Requisitos da tarefa:
- 1) As afirmações abaixo concordam com o texto sobre a obediência de Cristo? Responda sim ou não a cada uma e cite literalmente as palavras do texto que decidem a resposta. (a) Na Vulgata, a primeira parte aparece como porção do versículo anterior. (b) Segundo o texto, hoje temos uma visão clara do que era a morte de cruz. (c) O termo grego traduzido por "hábito" significa, entre outras coisas, figura.
- 2) Nos registros, da linha com "Edit the Skutečné" até a linha com "tap(122, 165)", inclusive, troque "Toggle" por "Switch" e reescreva somente essas linhas, sem mudar mais nada.

OBEDIÊNCIA: E sendo encontrado em hábito como homem, humilhou-se feito obediente até (a) morte, morte, porém de cruz (8). Humiliavit semet ipsum factus oboediens usque ad mortem mortem autem crucis. HÁBITO [ Schëma <4976>=habitus]: Em grego significa figura, modo de se comportar, maneira de proceder ou viver. A Vulgata tem a primeira parte como porção do versículo anterior [habitus inventus ut homo]. A ideia subsistente é que Cristo se comportou como um homem comum, sem que a diferença com a divindade pudesse ser vista pelos contemporâneos. HUMILHOU-SE [Etapeinösuin <5913>=humiliavit]: de Tapeinoö que significa humilhar, rebaixar, degradar, abater, abaixar. A ideia é que Cristo desceu até uma posição humilde e humilhante, pois o eauton designa que ele quis tomar essa postura voluntariamente como forma que o rebaixou até uma escravidão total como foi sua obediência até a morte. Porém não uma morte natural, que já seria aceitar um fim indigno de um Deus, mas uma morte de CRUZ [Staurou<4716>=crucis]. Hoje só temos uma visão bastante desluzida do que era a morte de cruz. Só falamos em sofrimentos físicos, mas não pensamos na humilhação que a acompanhava. A cruz era degradante e infamante. Era tratar o homem como um escravo que não tivesse outro direito a não ser o aviltamento e o desprezo. Vejamos o que Pedro pensava da cruz: Senhor, não acontecerá isso a ti (Mt 16, 22). E sobre a humilhação temos as palavras de Jesus: Quando envelheceres estenderás tuas mãos e um outro te cingirá e te conduzirá para onde não quiseres (Jo 21, 18) que parece que o tratará como um animal, mas que era o modo de como os condenados eram conduzidos entre os abusos da multidão apos ouvir: I, lictor, obnubilato capite,  duc illum in crucem (Vai lictor, coberta a cabeça, conduze-o à cruz). A cruz era a mais cruel e mais humilhante morte que um homem podia pensar e a essa morte se submeteu voluntariamente Jesus de Nazaré. Dou minha vida, pois ninguém a tira de mim. Eu conheço o Pai e dou a minha vida pelas minhas ovelhas (Jo 10, 15) e é por isso que meu Pai me ama porque eu dou a minha vida (idem 17) ninguém a tira de mim, mas eu a entrego por mim mesmo… este é o mandato que eu recebi de meu Pai (idem 18). Em tudo isso encontramos a obediência de Cristo que resulta em humilhação e morte de cruz.

Registros de uma fonte de dados:
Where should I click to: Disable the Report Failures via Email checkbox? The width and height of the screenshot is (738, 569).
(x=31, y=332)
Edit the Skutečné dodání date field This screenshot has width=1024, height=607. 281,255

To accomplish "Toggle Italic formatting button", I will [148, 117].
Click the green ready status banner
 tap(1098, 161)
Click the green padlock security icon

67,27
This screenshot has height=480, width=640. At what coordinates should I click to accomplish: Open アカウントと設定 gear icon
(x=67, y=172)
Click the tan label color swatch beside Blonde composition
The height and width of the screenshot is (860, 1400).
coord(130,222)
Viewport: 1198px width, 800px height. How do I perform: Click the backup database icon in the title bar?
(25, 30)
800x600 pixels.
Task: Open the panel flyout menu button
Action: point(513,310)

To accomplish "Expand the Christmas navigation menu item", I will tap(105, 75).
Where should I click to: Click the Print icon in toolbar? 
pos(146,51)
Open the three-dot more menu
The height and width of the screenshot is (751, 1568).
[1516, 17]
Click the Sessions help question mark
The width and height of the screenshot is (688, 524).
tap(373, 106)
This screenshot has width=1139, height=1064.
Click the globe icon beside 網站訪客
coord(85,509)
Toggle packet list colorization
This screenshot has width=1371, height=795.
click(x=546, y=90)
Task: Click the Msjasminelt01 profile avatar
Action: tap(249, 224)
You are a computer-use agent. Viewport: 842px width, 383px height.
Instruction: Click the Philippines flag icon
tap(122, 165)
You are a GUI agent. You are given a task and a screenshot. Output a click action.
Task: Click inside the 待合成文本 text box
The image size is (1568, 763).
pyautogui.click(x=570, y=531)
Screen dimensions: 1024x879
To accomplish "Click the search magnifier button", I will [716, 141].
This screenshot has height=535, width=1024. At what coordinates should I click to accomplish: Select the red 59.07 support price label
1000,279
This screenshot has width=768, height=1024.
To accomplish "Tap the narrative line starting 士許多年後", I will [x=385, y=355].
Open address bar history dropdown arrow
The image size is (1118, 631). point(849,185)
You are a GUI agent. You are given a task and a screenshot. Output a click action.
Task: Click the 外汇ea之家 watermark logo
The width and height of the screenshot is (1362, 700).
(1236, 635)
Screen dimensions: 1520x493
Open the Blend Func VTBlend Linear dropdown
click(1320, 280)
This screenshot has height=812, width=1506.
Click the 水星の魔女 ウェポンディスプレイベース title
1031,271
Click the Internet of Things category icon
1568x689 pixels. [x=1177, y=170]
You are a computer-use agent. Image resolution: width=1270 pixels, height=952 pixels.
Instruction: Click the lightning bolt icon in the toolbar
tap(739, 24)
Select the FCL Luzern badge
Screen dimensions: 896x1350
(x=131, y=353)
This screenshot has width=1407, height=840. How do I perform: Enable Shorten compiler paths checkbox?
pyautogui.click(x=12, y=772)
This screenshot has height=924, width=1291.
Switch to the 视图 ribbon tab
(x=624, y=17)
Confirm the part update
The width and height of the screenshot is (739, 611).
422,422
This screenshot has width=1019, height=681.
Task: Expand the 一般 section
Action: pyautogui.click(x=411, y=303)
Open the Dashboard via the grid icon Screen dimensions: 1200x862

Respostas escritas:
- 1)
(a) Sim: "A Vulgata tem a primeira parte como porção do versículo anterior".
(b) Não: "Hoje só temos uma visão bastante desluzida do que era a morte de cruz."
(c) Sim: "Em grego significa figura, modo de se comportar, maneira de proceder ou viver."

- 2)
Edit the Skutečné dodání date field This screenshot has width=1024, height=607. 281,255

To accomplish "Switch Italic formatting button", I will [148, 117].
Click the green ready status banner
 tap(1098, 161)
Click the green padlock security icon

67,27
This screenshot has height=480, width=640. At what coordinates should I click to accomplish: Open アカウントと設定 gear icon
(x=67, y=172)
Click the tan label color swatch beside Blonde composition
The height and width of the screenshot is (860, 1400).
coord(130,222)
Viewport: 1198px width, 800px height. How do I perform: Click the backup database icon in the title bar?
(25, 30)
800x600 pixels.
Task: Open the panel flyout menu button
Action: point(513,310)

To accomplish "Expand the Christmas navigation menu item", I will tap(105, 75).
Where should I click to: Click the Print icon in toolbar? 
pos(146,51)
Open the three-dot more menu
The height and width of the screenshot is (751, 1568).
[1516, 17]
Click the Sessions help question mark
The width and height of the screenshot is (688, 524).
tap(373, 106)
This screenshot has width=1139, height=1064.
Click the globe icon beside 網站訪客
coord(85,509)
Switch packet list colorization
This screenshot has width=1371, height=795.
click(x=546, y=90)
Task: Click the Msjasminelt01 profile avatar
Action: tap(249, 224)
You are a computer-use agent. Viewport: 842px width, 383px height.
Instruction: Click the Philippines flag icon
tap(122, 165)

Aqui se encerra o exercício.